Friday, December 3, 2010

Behind the Facade, Post-Traumatic Stress

Behind the Facade, Post-Traumatic Stress by Béatrice de Géa for The New York Times

Robin Hutchins, 25, of Manhattan, had post-traumatic stress disorder for years before
it was diagnosed. A dog has helped lessen the anxiety and panic attacks. By KAREN BARROW
The woman walking her dog is Robin Hutchins, 25. She looks confident and self-assured, and few would guess that a year ago she discovered that she had the stress disorder.

“When I tell people I have P.T.S.D., it’s like I have to convince them it’s a real issue,” she said.
The disorder — in which a traumatic experience leaves the patient suffering from severe anxiety for months or years after the event — is often associated with battlefield combat and natural disasters. But as Dr. Frank Ochberg, a clinical professor of psychiatry at Michigan State University, noted in an interview, the typical trigger is more mundane — most commonly, a traffic accident.

In Ms. Hutchins’s case, it was sexual violence. During her first year in college, on a weekend home to tend to a broken leg, she was raped by a young man she knew. She returned to college without telling her parents about it. “I just really wanted to be a freshman in college,” she said.
Ms. Hutchins spoke to a counselor there and resumed her routine — attending class, hanging out with friends and trying to put the trauma behind her. “Nobody ever said, ‘You need to stop your life and deal with this — you can’t just walk through it,’ ” she said.

The following year she was briefly pinned to a wall by a drunken male student. Seemingly a minor incident, but it sent Ms. Hutchins into a tailspin. Anxiety and panic began to strike her without warning. The prospect of leaving her dorm terrified her. She stopped going to class.
Her reaction was not to get help, but to leave college. She traveled to Mongolia in hopes of clearing her head, but a car accident during her trip only made things worse.

Friends didn’t understand why she never wanted to go out. They would play down her anxiety and say, “Oh, you’re just going to laugh at this in a couple days.” It took years of sleepless nights and paralyzing anxiety over tasks as simple as grocery shopping before she began to look for help.

She sought out psychologists, but some dismissed her. “They’d say, ‘What does a pretty girl like you have to worry about?’ ” she said. Others were simply too expensive. Finally, during an initial consultation, a psychologist heard her full story and said the simple phrase that changed everything: “You have P.T.S.D.”

Dr. Ochberg, the Michigan State professor, who has never met Ms. Hutchins, estimated that as many as 80 percent of rapes may lead to symptoms of post-traumatic stress. But the stigma of rape, along with a general misunderstanding of the disorder and how it can affect anyone who has suffered trauma, often gets in the way of a proper diagnosis.

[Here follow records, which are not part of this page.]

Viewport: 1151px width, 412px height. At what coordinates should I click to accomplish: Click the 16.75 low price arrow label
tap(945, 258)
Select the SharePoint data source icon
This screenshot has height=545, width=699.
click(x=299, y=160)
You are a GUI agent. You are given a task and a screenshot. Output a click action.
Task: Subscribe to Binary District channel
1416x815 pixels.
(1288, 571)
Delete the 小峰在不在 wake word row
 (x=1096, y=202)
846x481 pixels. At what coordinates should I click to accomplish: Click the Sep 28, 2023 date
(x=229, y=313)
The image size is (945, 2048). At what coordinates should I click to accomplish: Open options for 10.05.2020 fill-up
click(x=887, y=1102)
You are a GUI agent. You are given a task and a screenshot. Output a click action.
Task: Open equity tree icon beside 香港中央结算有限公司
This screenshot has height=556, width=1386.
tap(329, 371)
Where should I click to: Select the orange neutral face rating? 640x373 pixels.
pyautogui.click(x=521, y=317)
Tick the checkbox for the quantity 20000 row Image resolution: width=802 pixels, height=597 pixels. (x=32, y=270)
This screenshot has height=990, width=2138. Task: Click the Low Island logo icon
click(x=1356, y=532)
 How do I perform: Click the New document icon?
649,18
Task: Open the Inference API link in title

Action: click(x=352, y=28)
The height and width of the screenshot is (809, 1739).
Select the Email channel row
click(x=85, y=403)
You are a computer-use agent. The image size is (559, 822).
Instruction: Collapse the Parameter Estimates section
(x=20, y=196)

For Ms. Hutchins, the diagnosis came as good news. “When you can’t control your emotions at work, at home, with friends, you stop trusting yourself,” she said. “Knowing that my panic attacks came from P.T.S.D. was such a relief.” Understanding the cause of her emotional outbursts gave her tools to change them.

Dr. Ochberg explained that the disorder causes violent memories to surface despite a person’s best efforts to tame them.

Worse, the memory often feels more recent than it should. “There’s no sense of place in time,” Dr. Ochberg said.

Studies suggest that the disorder may be associated with structural changes in the brain — in particular, a shrinking of the hippocampus, a region associated with memory.

For most young professionals, a night out at a bar is routine; for Ms. Hutchins, the strange faces and crowds put her on high alert. Crossing the street calls up a swarm of terrifying possibilities: Will the bus hit me? Is that guy following me? Should I run? Should I fight back? If I do, will I put others at risk?

Weekly therapy sessions helped her work through some of those irrational fears, and anxiety medications helped prevent some of the panic attacks. Still, she remained unnaturally vigilant.
Then she met Dexter.

After reading that “emotional support” dogs can be trained to comfort people with post-traumatic symptoms — staying by their side in overwhelming situations, for example — Ms. Hutchins adopted a small Lhasa apso from a shelter. Now, she and Dexter are training each other.

Dexter keeps Ms. Hutchins calm on airplanes and forces her to go outside for long walks. People who see Dexter in his little blue service jacket smile at him — and at her, calming her further.
She is still working on gaining control of her emotions, and she knows that the post-traumatic symptoms may linger. But there is less anxiety, fewer panic attacks. About Dexter she said, “He’s given me a partner in all of this.”